--- BEGIN WORKING DATA ---

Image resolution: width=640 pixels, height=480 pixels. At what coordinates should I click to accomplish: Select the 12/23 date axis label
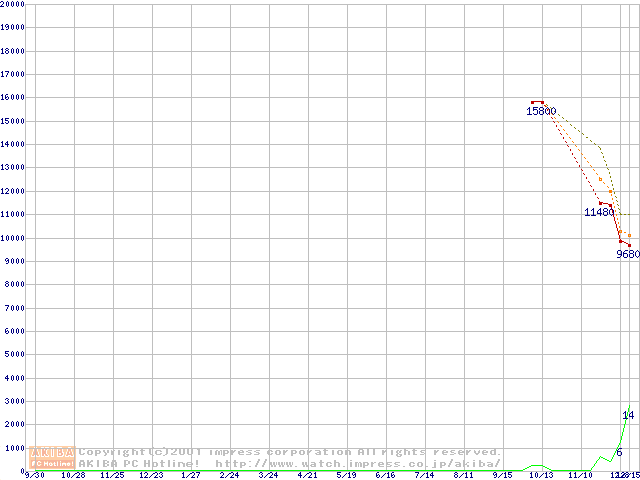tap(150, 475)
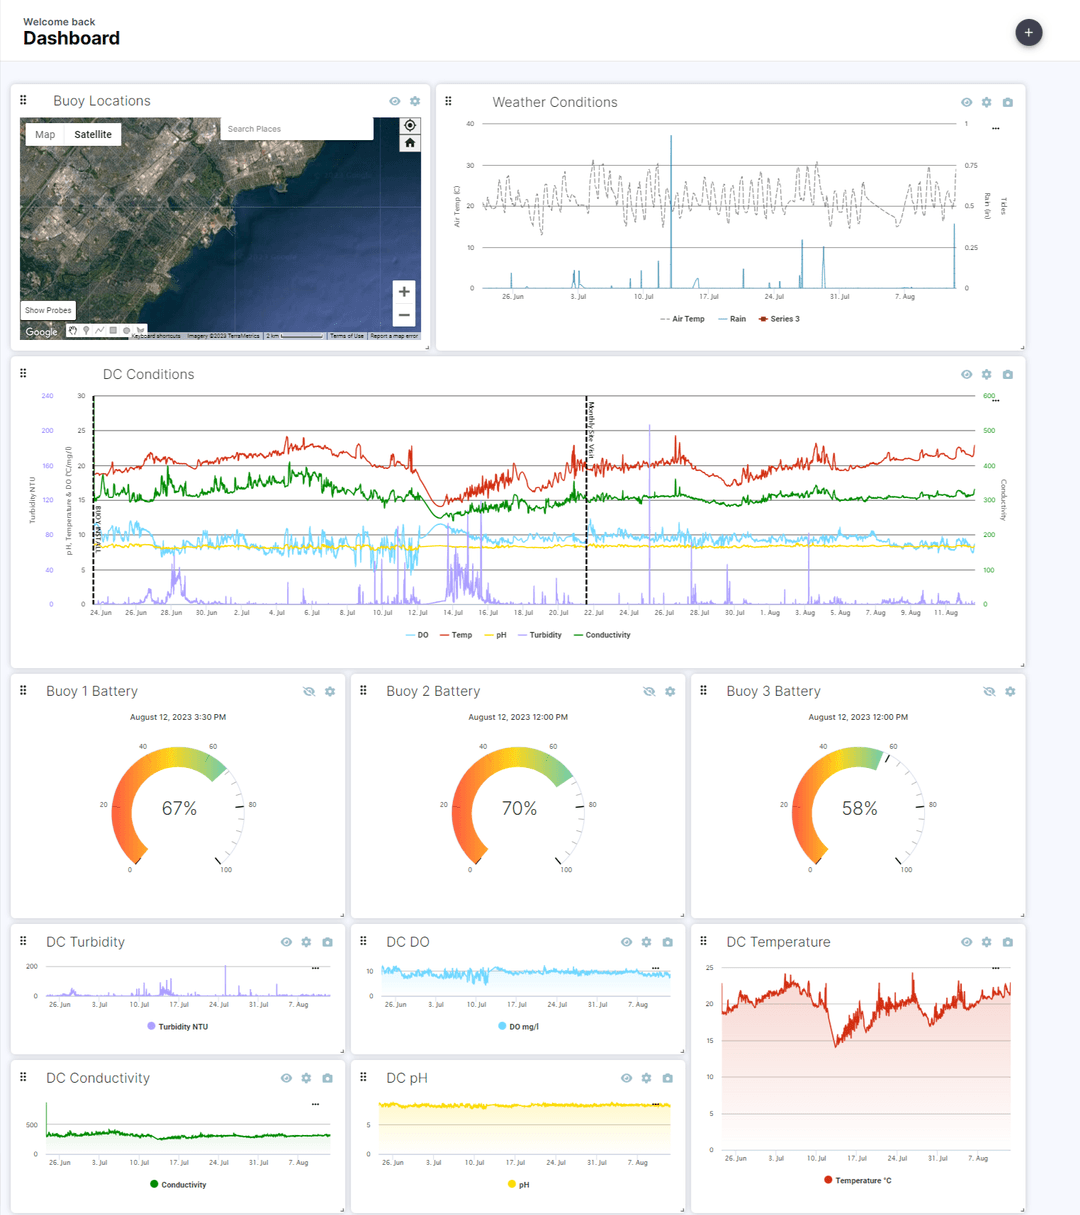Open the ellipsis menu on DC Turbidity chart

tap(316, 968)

--- END WORKING DATA ---
--- BEGIN WORKING DATA ---

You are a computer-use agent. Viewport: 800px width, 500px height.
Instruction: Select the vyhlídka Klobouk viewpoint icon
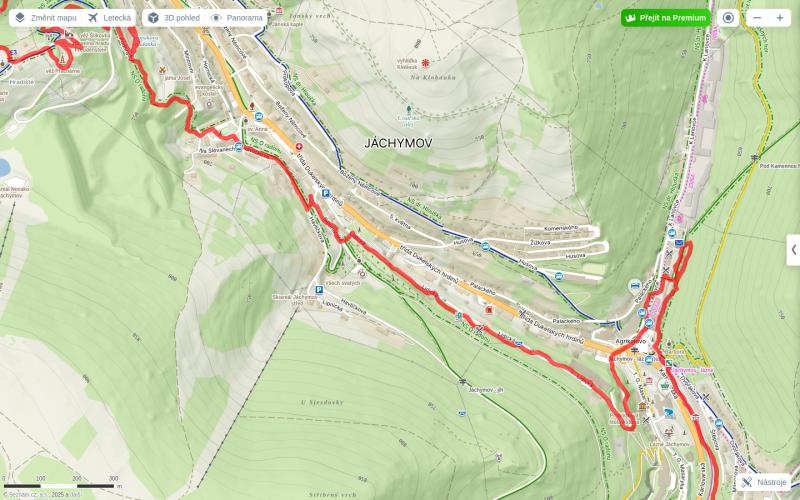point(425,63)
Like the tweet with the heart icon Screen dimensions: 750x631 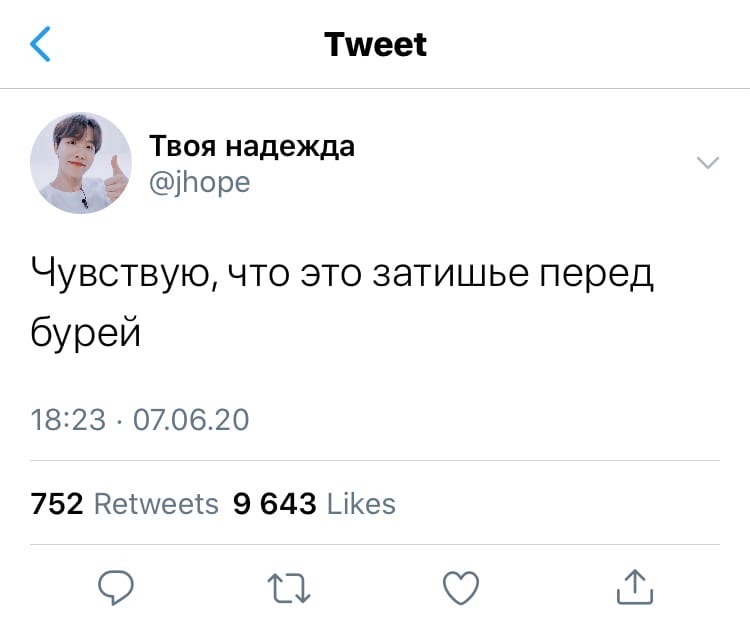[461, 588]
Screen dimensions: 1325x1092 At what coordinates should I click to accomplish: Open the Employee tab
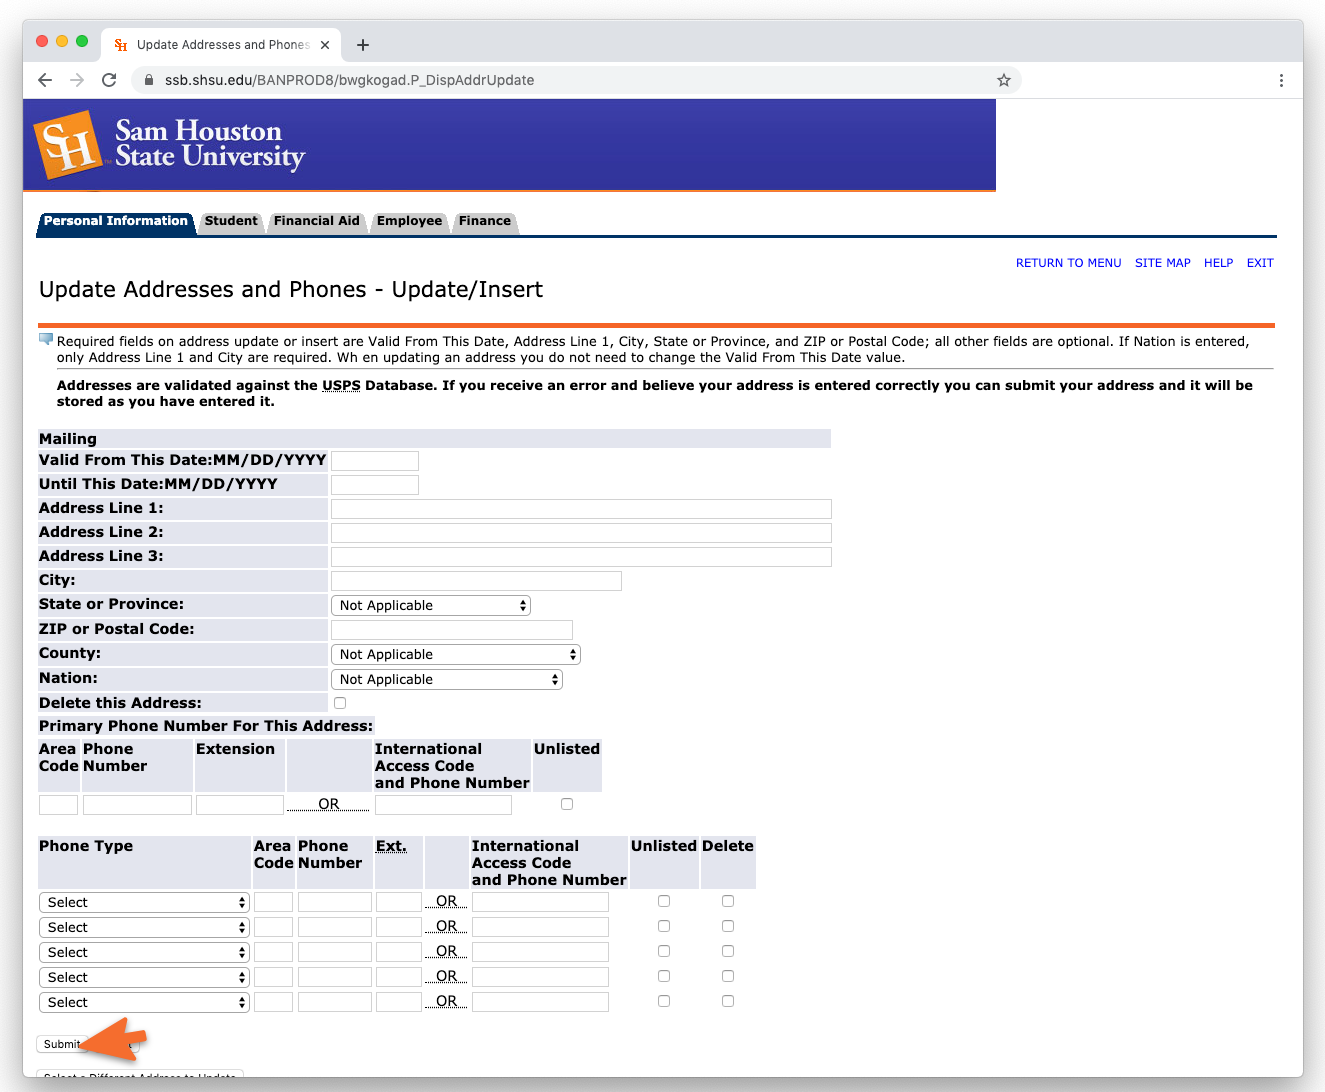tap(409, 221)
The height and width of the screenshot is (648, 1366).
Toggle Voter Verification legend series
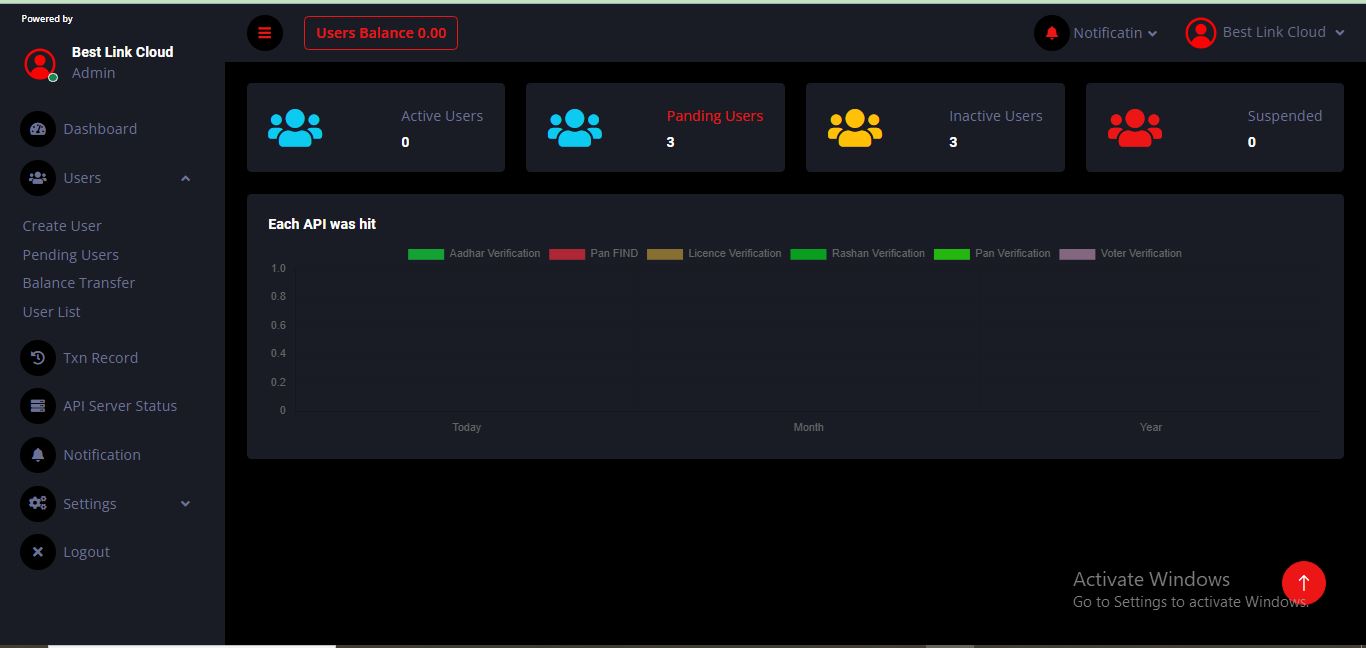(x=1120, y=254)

--- END WORKING DATA ---

Could you rewrite the material from the line containing "Image resolution: width=640" through the line containing "tap(316, 968)" as a numbered list, skipping any blank lines and leaving the pictures out?

### CORRECT ANSWER
1. Image resolution: width=640 pixels, height=480 pixels. At what coordinates should I click to accomplish: Select the 12/23 date axis label
2. tap(150, 475)
3. Open the ellipsis menu on DC Turbidity chart
4. tap(316, 968)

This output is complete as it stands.